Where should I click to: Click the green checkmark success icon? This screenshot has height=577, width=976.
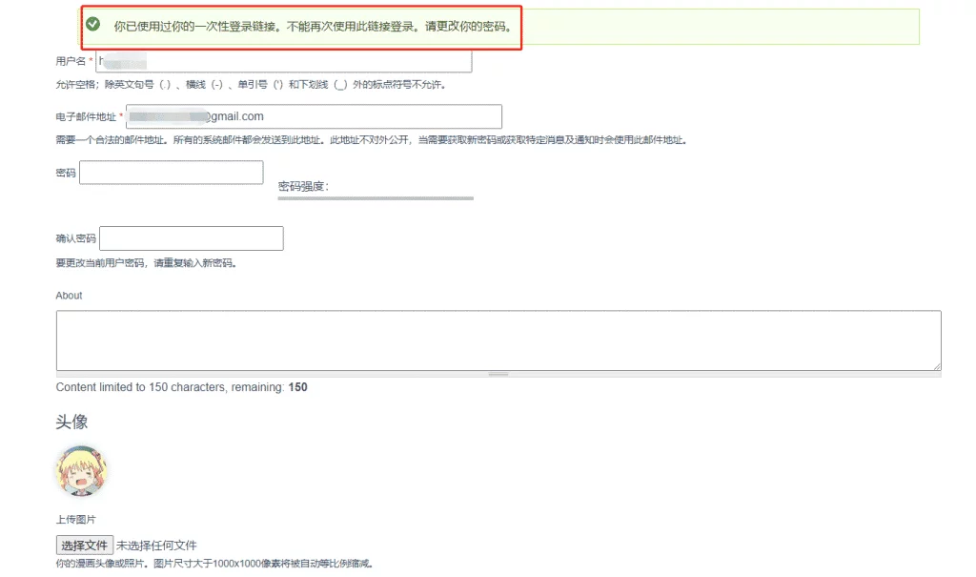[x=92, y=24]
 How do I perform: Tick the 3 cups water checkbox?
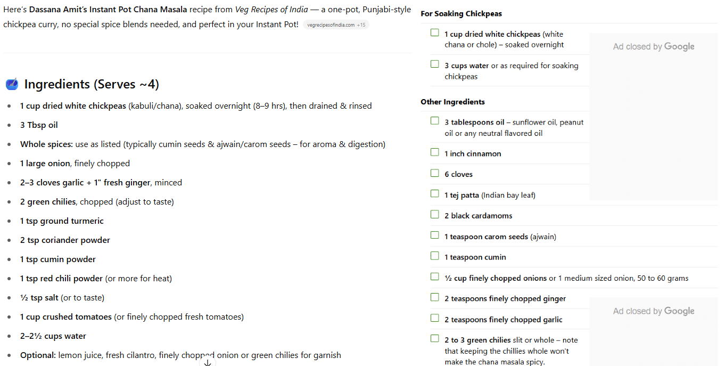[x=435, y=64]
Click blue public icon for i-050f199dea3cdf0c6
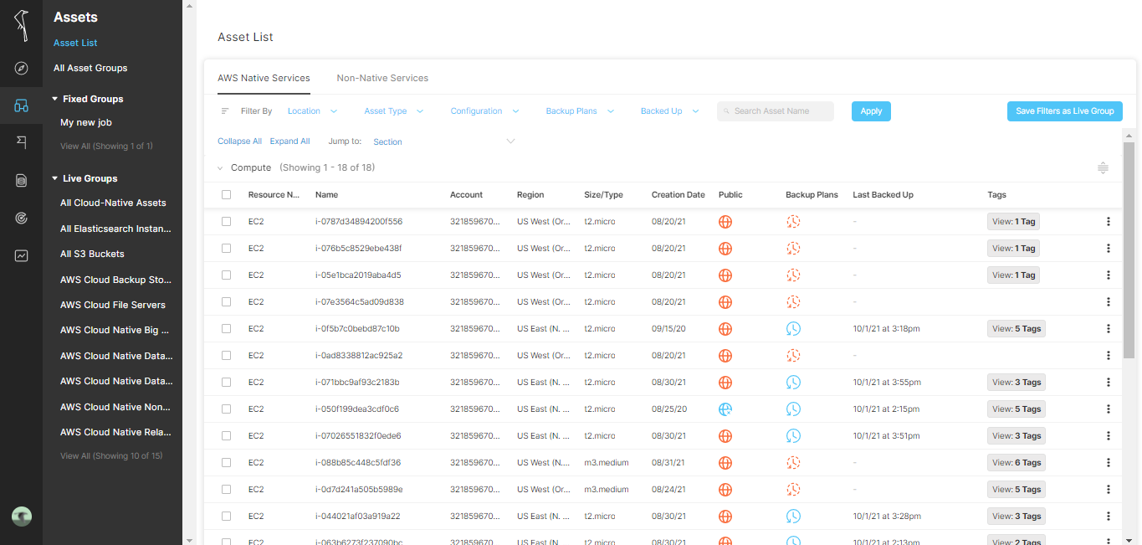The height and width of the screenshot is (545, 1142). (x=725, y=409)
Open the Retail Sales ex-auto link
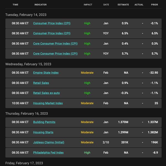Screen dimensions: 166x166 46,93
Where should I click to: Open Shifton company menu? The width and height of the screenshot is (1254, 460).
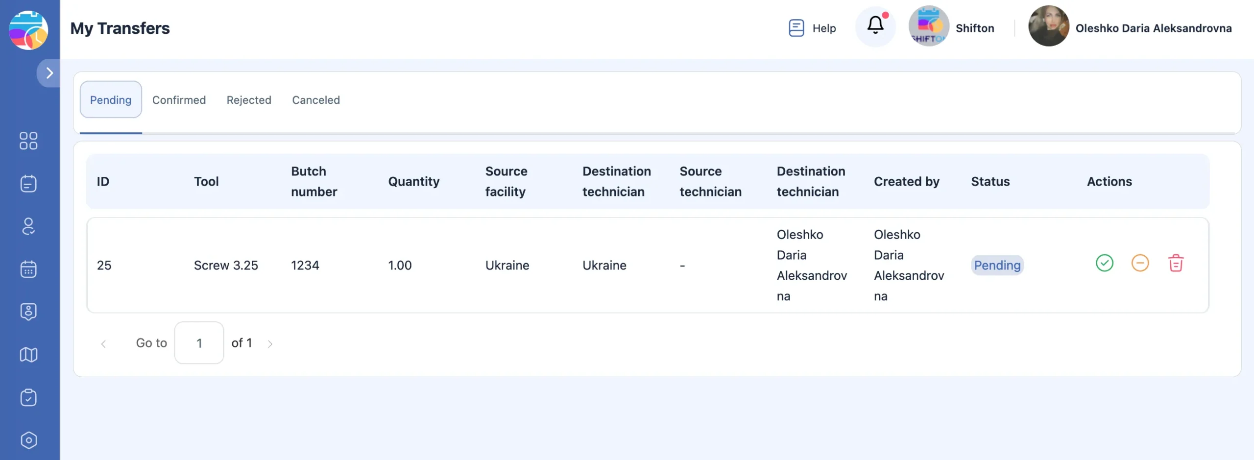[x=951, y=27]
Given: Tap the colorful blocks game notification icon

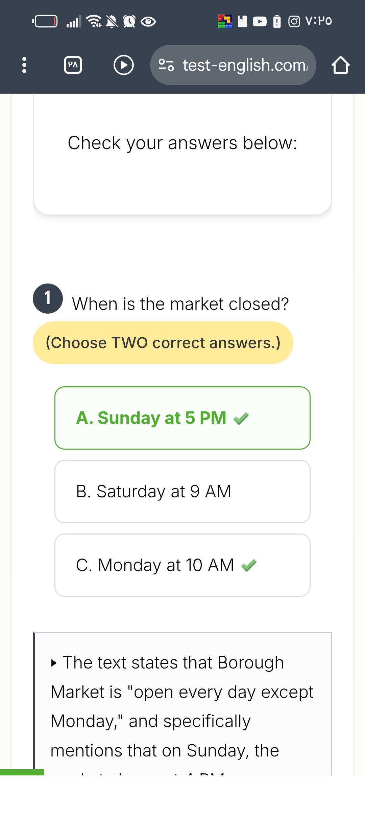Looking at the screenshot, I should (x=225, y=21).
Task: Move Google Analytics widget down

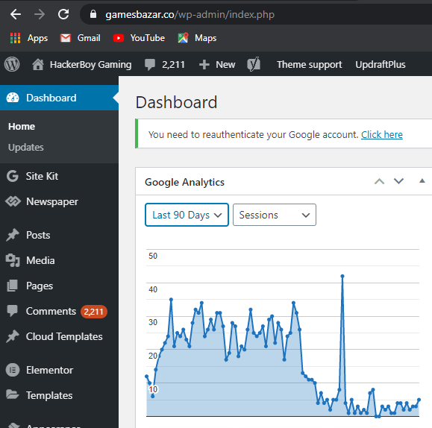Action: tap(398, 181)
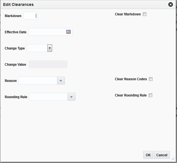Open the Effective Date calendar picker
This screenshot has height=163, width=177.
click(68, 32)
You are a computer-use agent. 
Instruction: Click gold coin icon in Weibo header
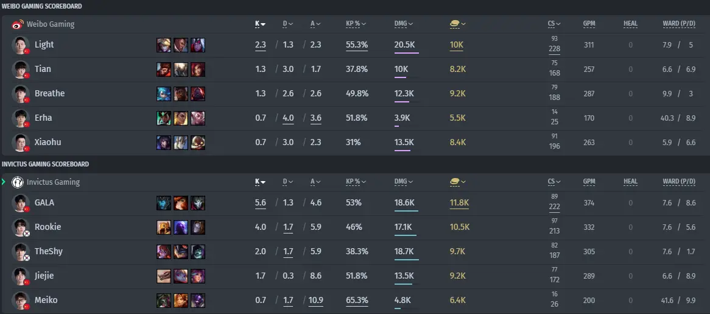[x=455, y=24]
--
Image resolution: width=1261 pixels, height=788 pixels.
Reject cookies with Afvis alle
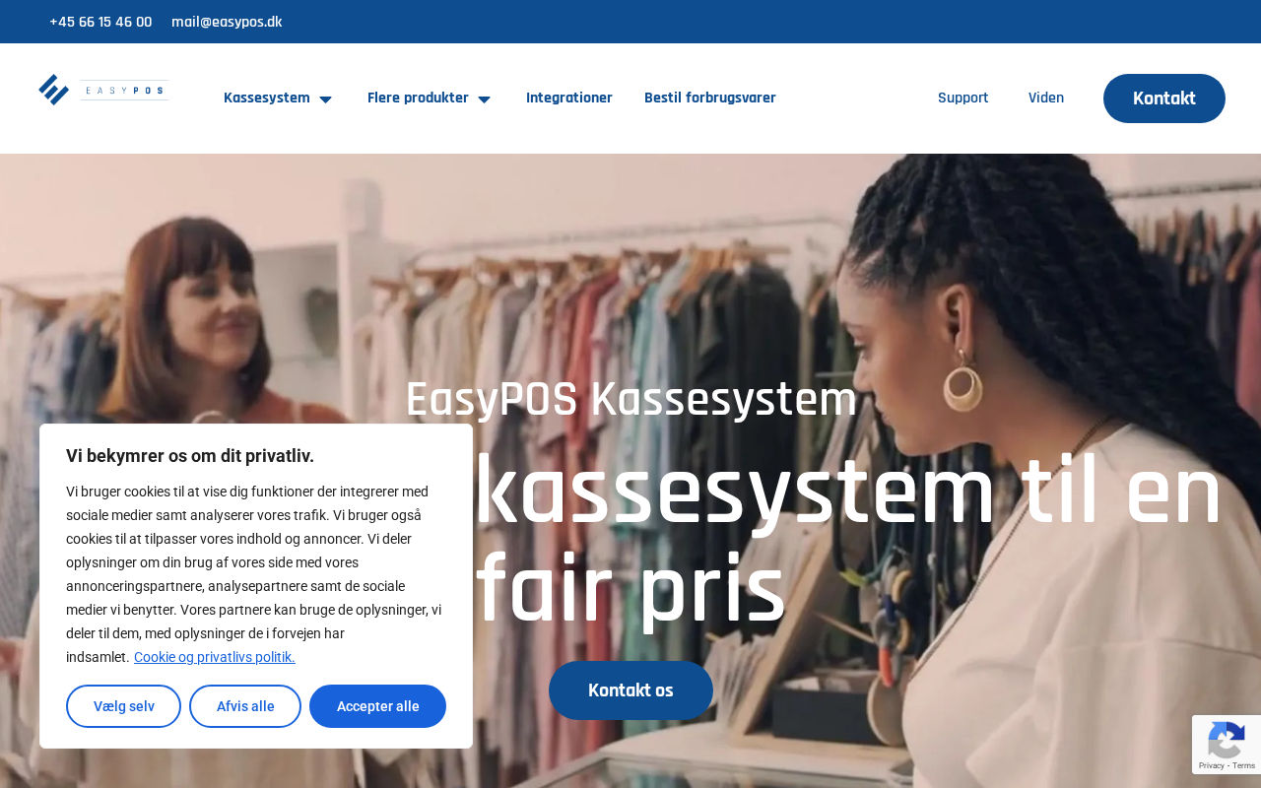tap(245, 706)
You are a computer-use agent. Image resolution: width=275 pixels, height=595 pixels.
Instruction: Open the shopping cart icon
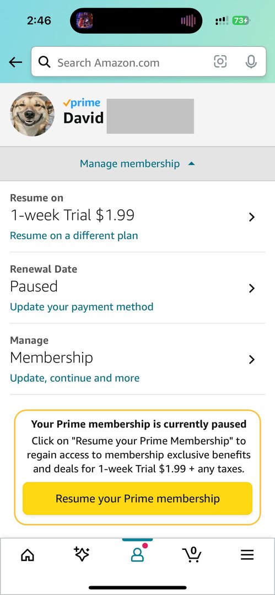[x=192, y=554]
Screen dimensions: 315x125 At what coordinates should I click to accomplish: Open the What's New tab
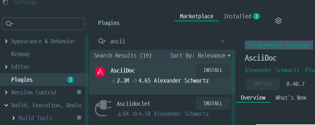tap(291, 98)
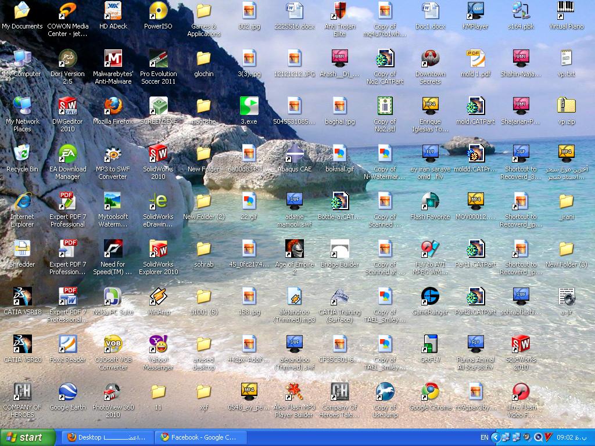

**EXERCISE:** Within the records above, determine the number of lines that hold the word "computer" and return only that value.

**SOLUTION FOR THIS TASK:** 2